Please see the definitions under "present" as an intransitive verb here:
Definition 4 is "to make a presentation." That works in the sentence being discussed here, and since it's an intransitive verb, no object is required. It's not incorrect to include an object if "present" is used as a transitive verb, but in this sentence, it is not, and no object is necessary.
"Not sure, but perhaps another user can elaborate on why it's incomplete." - I was only stating a theory about why it's incorrect but what you will notice pmm123 is that absolutely none of those examples have no object in the sentence itself so it may not be the case that "present" is always transitive but it absolutely never appears in a sentence (with its meaning here) without an object or implied object in the sentence. Native English speakers should easily recognise that "When would you present?" sounds wrong. Plus, Duo's example looks transitive to me therefore it needs an object anyway (specifically belonging to 'present').
I don't understand your example, could you elaborate? If we're talking about presenting "a presentation" and asking a question about when it would take place, the question could only be: "When would you present it?" (replace 'it' with the actual item e.g. speech, theory etc.)
- The verb "present" can be transitive or intransitive.
- Intransitive verbs do not take a direct object.
- Therefore, it is correct to use "present" as an intransitive verb, meaning "make a presentation," without a direct object.
You asked for someone to explain how this verb can be used without a direct object, which is what I attempted to do. I'm not asking anyone to agree or disagree with the explanation. ;-)
DIctionaries also contain: Slang, obsolete words and other assorted things.
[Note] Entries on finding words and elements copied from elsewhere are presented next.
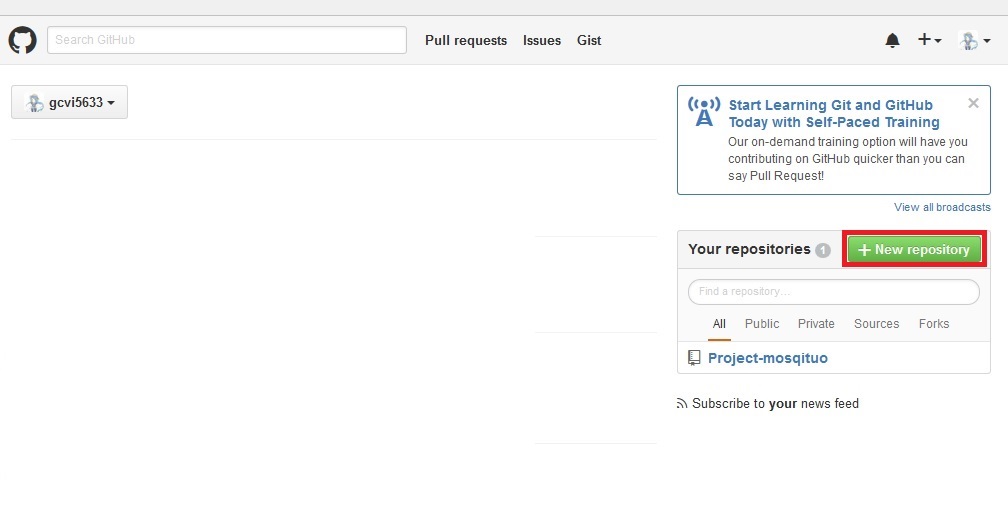Switch to the Public repositories tab
Viewport: 1008px width, 532px height.
point(762,324)
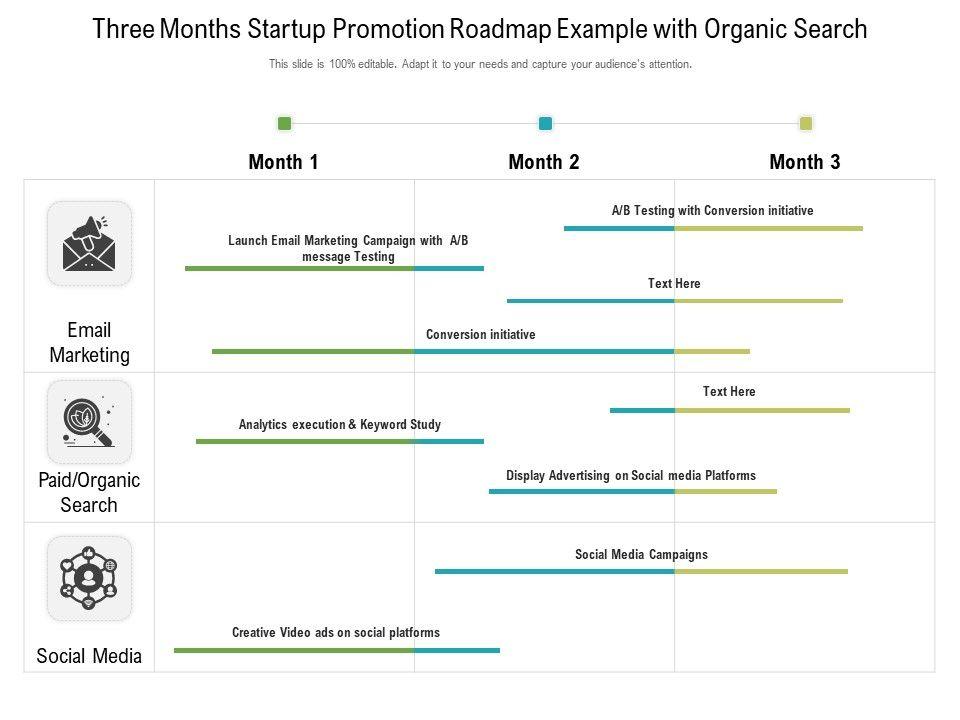The height and width of the screenshot is (720, 960).
Task: Select the olive Month 3 timeline marker
Action: coord(806,124)
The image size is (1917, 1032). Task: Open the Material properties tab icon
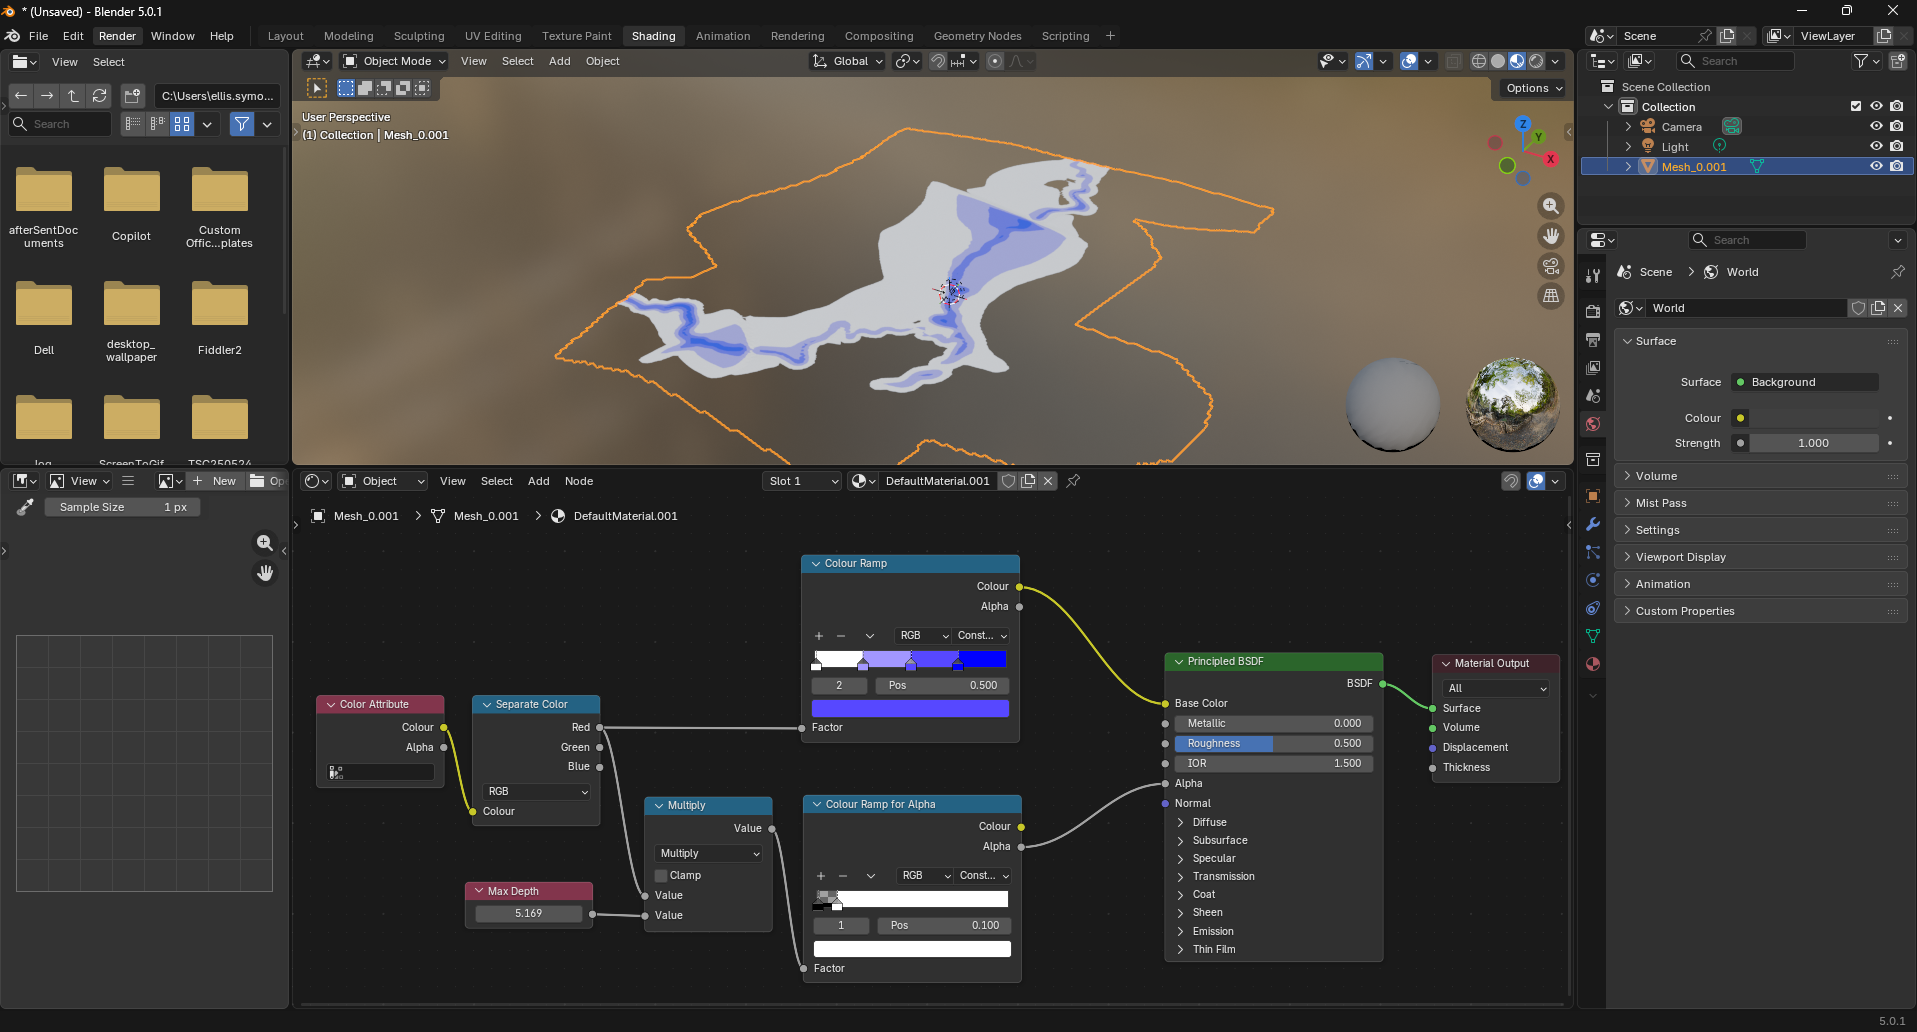(1593, 664)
If you look elsewhere, you will see that the usage of present as an intransitive verb is mostly found in the military or medical fields. It sounds odd to everyone else. http://www.grammarphobia.com/blog/2010/06/do-mds-misuse-present.html
Are you happier with Wiki? https://en.wiktionary.org/wiki/present#English or perhaps OED? http://www.oxforddictionaries.com/us/definition/american_english/present
When you leave out the object belonging to "present," claiming that it is implied, you have stepped into the world of technical and academic jargon. If this module described itself as German: scientific or German: academic, then by all means leave off the object. Duolingo is a download available to the general population and hence should stick to the most general usages. The Norwegian module does this, as do the Swedish, Danish, and Irish. ONLY in the German module do the sentences repeatedly come across as vague and often ambiguous, and ONLY in the German module is the user counted wrong for the dumbest semantics on earth. Duolingo, you need to scrap this module and PRESENT better German lessons.